• GIVEN PASSAGE:
=== Section Start ===
COPD Care pathway
Chronic Obstructive Pulmonary Disease (COPD) is the second most common cause of an acute medical admission, and NICE guidelines suggest many of these could be prevented or managed without attending hospital.
COPD is slowly progressive. Most admissions are in people who are breathless on mild or minimal exertion, who are 60 or older, and who come from more deprived backgrounds.
CHC set out to identify COPD patient cohorts, characterise them, examine their prior and later history, and also where admissions were coming from. We used all recorded diagnostic coding related to COPD, not just primary diagnosic codes. We worked extensively with clinicians to determine all codes.
The project, built on a previous algorithm making use of all the diagnosis codes in the Secondary Uses Service (SUS) dataset. 45% more admissions were identified compared with other healthcare applications e.g. NHS Digital or RightCare, who use primary coding only.
The additional patients found in our extract using all diagnostic codes tend to be older, sicker, with more readmissions, and come from deprived localities.
Reports created for each trust were based on their hospital catchments ie. the functional NHS unit and shared with the hospital trust clinical and managerial teams.
Responses to the report from clinicians confirmed that the cohort identified by our algorithm is a more realistic description of their workload.
Using geospatial statistical techniques, it was possible to identify one or two localities (or about 10,000 people) with clusters of high COPD admission rates controlled for age and sex. These hotspots are typically served by 3-5 GP practices.
Examining the hotspot in detail shows they are extremely deprived, admissions tend to be younger, more frequent, and have markers to suggest they have less serious exacerbations.
=== Section End ===
• DATASET EXCERPTS:
=== Section Start ===
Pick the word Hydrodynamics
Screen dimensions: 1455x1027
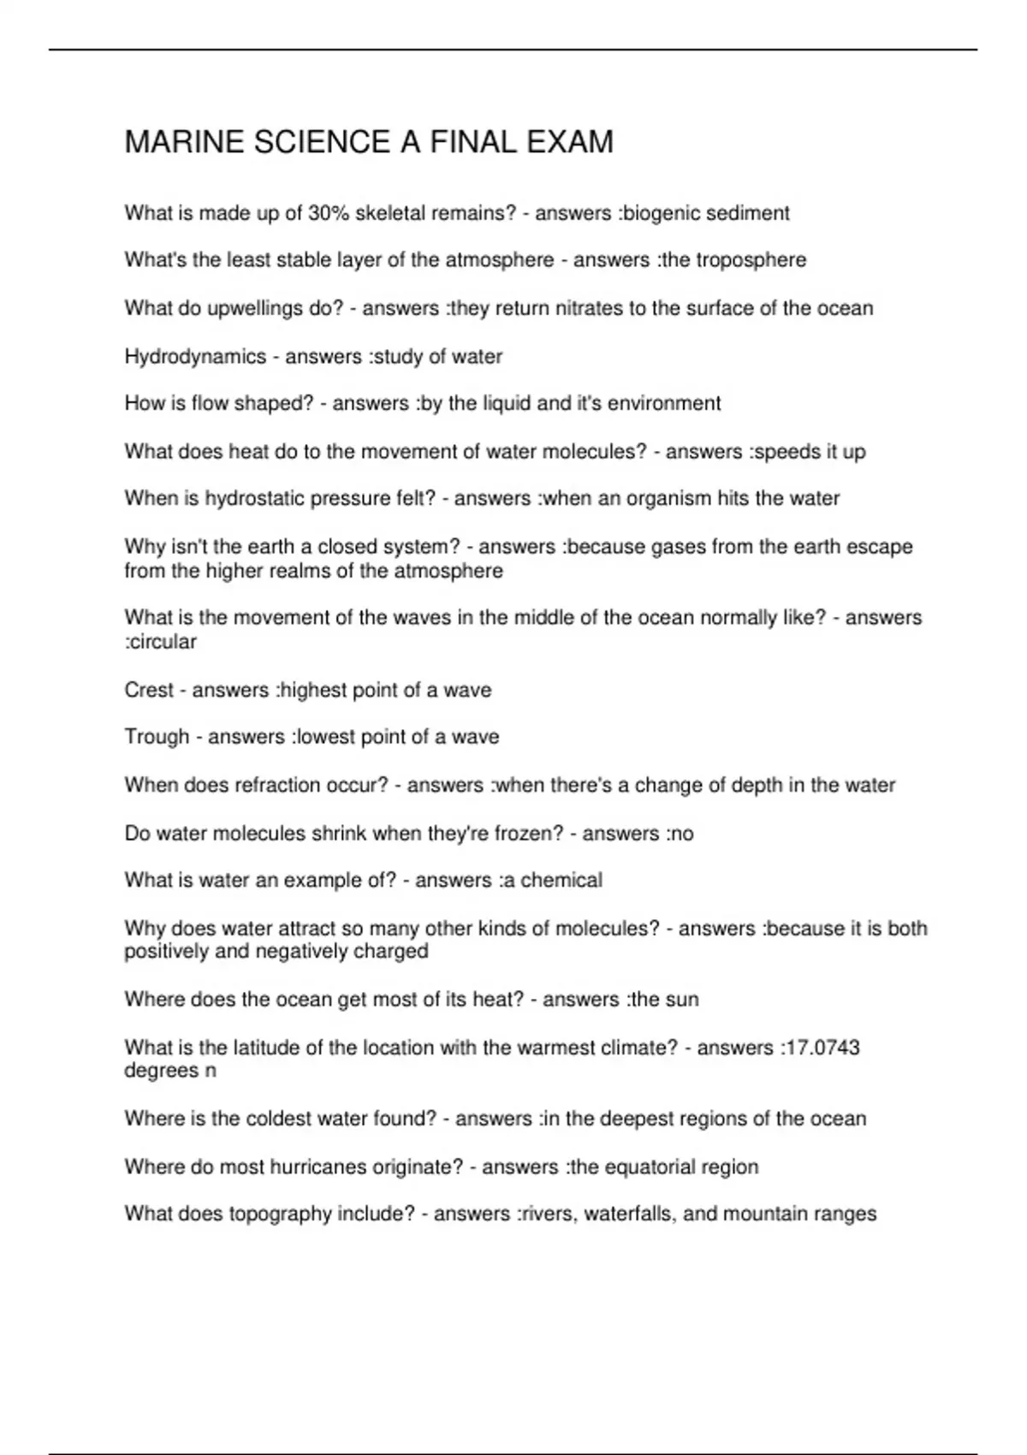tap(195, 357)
=== Section End ===
=== Section Start ===
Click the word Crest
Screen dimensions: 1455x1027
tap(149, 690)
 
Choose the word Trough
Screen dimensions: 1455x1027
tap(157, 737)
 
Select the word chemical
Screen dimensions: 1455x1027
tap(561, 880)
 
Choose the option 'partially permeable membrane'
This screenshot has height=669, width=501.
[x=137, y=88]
=== Section End ===
• WHAT YOU WILL DO:
Reproduce the COPD care pathway text word for word, everything from "COPD Care pathway" down to "more deprived backgrounds.".

• RESPONSE BOX:
COPD Care pathway
Chronic Obstructive Pulmonary Disease (COPD) is the second most common cause of an acute medical admission, and NICE guidelines suggest many of these could be prevented or managed without attending hospital.
COPD is slowly progressive. Most admissions are in people who are breathless on mild or minimal exertion, who are 60 or older, and who come from more deprived backgrounds.